OBJECTIVES: The present in situ study investigated the effect of Inula viscosa tea on the pellicle's acid protective properties and on initial oral biofilm formation. DESIGN: Biofilm formation was performed on bovine enamel slabs on individual maxillary splints. Following 1min of pellicle formation, eight subjects rinsed for 10min with Inula viscosa tea and the splints remained for 8h intraorally. Samples carried after 1-min rinsing with CHX (0.2%) or without rinse served as controls. BacLight™ staining, 4',6-diamidino-2-phenylindole (DAPI)-staining and fluorescence in situ hybridization (FISH) were used for fluorescence microscopic detection of adherent bacteria. For investigation of acid protective properties, three subjects rinsed for 10min with Inula viscosa tea after 1min pellicle formation and kept the splints intraorally for further 19min. Physiological 30-min pellicles and native enamel samples served as controls.

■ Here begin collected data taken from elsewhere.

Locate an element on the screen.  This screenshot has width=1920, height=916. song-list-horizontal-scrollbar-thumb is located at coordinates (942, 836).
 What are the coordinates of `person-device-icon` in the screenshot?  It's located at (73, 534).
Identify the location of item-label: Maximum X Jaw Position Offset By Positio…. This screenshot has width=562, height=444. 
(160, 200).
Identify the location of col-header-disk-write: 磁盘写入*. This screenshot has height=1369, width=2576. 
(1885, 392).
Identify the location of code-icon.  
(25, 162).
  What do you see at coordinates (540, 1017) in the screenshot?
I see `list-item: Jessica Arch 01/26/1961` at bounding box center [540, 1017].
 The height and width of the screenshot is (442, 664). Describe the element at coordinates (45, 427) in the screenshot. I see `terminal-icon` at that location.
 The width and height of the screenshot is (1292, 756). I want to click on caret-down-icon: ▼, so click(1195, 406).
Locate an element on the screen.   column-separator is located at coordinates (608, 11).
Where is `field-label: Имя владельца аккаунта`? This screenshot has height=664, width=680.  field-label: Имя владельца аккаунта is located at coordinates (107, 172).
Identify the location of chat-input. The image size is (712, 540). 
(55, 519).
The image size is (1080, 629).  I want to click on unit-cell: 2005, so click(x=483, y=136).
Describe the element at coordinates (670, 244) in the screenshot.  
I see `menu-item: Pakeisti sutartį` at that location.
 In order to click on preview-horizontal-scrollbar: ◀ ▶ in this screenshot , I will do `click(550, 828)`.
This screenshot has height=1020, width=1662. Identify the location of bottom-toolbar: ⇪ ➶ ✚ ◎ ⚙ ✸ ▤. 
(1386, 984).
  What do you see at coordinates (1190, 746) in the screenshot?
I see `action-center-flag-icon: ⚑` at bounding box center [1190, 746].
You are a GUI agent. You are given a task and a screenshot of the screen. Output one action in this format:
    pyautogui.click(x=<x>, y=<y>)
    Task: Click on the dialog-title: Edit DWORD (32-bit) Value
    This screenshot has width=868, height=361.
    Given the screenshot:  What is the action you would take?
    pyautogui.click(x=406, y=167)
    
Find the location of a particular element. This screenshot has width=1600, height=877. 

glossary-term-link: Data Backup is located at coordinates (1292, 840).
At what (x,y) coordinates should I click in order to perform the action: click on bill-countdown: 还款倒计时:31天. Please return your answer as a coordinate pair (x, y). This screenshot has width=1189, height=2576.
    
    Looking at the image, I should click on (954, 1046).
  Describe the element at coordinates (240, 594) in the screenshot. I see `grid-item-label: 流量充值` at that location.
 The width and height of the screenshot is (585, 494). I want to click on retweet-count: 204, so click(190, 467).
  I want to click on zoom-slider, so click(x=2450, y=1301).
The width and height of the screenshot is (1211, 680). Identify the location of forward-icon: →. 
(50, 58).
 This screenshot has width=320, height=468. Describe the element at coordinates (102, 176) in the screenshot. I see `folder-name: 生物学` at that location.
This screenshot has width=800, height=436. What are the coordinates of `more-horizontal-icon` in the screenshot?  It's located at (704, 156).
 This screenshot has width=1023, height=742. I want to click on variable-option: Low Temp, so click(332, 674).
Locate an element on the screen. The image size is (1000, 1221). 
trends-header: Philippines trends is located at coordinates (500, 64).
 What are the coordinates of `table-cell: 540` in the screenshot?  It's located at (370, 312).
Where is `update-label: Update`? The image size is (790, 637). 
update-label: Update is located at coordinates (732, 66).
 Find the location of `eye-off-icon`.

After HCl incubation of the samples ex-vivo over 120s (pH 2.0, 2.3, 3.0) calcium- and phosphate release were quantified photometrically. Potential influences on the pellicle's ultrastructure by Inula viscosa tea were evaluated by transmission electron microscopy (TEM). RESULTS: Application of Inula viscosa tea yielded a significant reduction of adherent bacteria on all enamel samples as detected by fluorescence microscopy. For calcium- and phosphate release no significant effect was recorded. TEM investigation indicated a modification of the pellicle's ultrastructure, but no enhanced protection against erosive noxae. CONCLUSION: Rinsing with Inula viscosa tea influences the bacterial colonization on enamel in situ over 8h but has no impact on acid protective properties of the pellicle.